Pauline Gibson (Sian Brooke) is that rarest of breeds – the single issue politician. When her cause is as popular as saving a local hospital, the issue is sufficient to get her elected as an MP (after all, as Nigel Lawson said, the NHS is “the closet the English people have to a religion”). The renown that she develops, together with the regularity with which she votes with the Labour Whip, means that, when the party leadership is up for grabs, she is seen as a contender. At the outset, Pauline professes (via her press secretary Sandy Mynott played by Joshua McGuire) that is she is not running. The question is: Does she really mean it? Is her reticence merely a tactical ruse, or is it driven by the fact that the other main contender is a former lover?
Set over a twenty-year period up to the present day. I’m not running is David Hare’s latest take on the state of the nation. We see Pauline rise from being a medical student to a leadership contender, and the development of her troubled relationship with Jack Gould (Alex Hassell); aspirant politician and son of a party grandee. At its heart this is a compelling tale of the machinations and hypocrisy of modern domestic politics. Within this there is underlying comment on modern relationships. Hare’s dialogue is witty and acerbic – the opening scene featuring Mynott’s verbal jousts with the press should form part of the press secretary’s training manual – and the nation’s commitment to the NHS above all else makes the single issue here one that could catapult a campaigner into the mainstream.

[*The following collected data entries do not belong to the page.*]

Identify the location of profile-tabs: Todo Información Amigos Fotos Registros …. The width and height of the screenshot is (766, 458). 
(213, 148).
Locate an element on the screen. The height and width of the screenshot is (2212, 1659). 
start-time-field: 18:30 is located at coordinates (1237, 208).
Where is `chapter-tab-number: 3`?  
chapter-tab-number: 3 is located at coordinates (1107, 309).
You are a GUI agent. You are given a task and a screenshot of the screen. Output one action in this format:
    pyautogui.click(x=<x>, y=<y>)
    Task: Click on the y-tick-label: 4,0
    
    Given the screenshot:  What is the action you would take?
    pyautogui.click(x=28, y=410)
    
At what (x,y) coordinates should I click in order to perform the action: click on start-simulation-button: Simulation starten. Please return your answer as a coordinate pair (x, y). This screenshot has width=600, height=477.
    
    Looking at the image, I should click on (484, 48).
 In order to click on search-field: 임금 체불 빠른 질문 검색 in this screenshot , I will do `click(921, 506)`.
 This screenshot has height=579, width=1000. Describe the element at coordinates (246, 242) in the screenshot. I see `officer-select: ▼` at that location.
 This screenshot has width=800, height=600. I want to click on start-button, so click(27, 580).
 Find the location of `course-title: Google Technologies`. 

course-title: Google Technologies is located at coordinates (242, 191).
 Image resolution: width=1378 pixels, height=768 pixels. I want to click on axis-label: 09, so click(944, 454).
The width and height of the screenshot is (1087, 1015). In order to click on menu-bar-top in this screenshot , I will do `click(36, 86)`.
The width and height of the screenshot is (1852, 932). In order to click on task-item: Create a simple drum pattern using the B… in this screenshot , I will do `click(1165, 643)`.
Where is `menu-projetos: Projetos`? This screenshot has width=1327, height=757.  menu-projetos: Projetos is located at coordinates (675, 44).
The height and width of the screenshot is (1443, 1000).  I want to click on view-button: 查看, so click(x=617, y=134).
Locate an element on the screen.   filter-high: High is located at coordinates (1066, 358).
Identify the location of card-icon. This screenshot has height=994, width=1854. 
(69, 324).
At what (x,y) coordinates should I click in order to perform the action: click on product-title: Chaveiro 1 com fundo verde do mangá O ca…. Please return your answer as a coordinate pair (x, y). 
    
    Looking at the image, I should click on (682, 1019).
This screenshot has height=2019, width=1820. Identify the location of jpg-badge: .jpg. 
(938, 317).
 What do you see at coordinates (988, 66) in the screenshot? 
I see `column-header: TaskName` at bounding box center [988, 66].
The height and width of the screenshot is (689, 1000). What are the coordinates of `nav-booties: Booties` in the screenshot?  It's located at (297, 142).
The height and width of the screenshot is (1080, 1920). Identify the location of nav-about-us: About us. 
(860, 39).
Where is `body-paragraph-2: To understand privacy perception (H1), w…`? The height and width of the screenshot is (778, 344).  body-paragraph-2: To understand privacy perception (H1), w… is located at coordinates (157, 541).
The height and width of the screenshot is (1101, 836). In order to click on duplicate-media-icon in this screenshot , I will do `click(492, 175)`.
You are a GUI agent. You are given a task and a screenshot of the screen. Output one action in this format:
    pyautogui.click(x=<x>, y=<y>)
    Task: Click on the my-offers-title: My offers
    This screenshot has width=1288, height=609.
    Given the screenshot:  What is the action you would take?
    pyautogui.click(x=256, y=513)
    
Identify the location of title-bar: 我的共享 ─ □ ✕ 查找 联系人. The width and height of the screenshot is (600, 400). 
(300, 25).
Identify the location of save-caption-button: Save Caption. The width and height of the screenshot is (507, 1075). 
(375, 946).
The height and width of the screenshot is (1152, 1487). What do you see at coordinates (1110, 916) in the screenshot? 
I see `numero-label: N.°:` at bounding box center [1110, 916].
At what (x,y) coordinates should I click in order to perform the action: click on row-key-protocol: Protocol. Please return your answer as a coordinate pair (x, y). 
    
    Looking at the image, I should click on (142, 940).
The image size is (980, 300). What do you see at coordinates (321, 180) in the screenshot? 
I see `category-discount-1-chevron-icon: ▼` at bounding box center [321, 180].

Where the production struggles, however, is in its portrayal of relationships and issues. There are just too many of both. The story unfolds via almost every modern preoccupation imaginable: the concept of what constitutes non-consensual sex, alcoholism, FGM, homophobic assault, extra-marital sex, funding for the NHS – the list goes on. The problem telling the story in this way is that it undermines some of the key issues, regarding pragmatic vs. conviction politics, as well as leaving questions of credibility. In doing so Hare risks being bracketed in that group of ageing London intellectuals trying to comment on modern life while becoming ever further from it. When we hear a character talk of the overcrowded moral high ground we have some real sympathy, but perhaps not for the reasons intended.
The play is helped considerably by some very strong performances. Sian Brooke is very credible as both a highly driven and idealistic student and a mature considered politician. Alex Hassell is likely to receive many comparisons to obvious New Labour politicians, balancing his ambition against his ideals, while Joshua McGuire steals the show with his urbane mastery of the media. The use of filmed talking heads footage is effective in moving the narrative along at the pace needed to cover so much time and material and Ralph Myers set design allows seamless moves across the myriad of venues.
Those that love the work of David Hare will not be disappointed by his willingness to address modern issues via relationships and the quality of the script. Many others are likely to be left a little shell-shocked at the amount of material being thrown at them and there is a danger that some telling messages get lost as a result.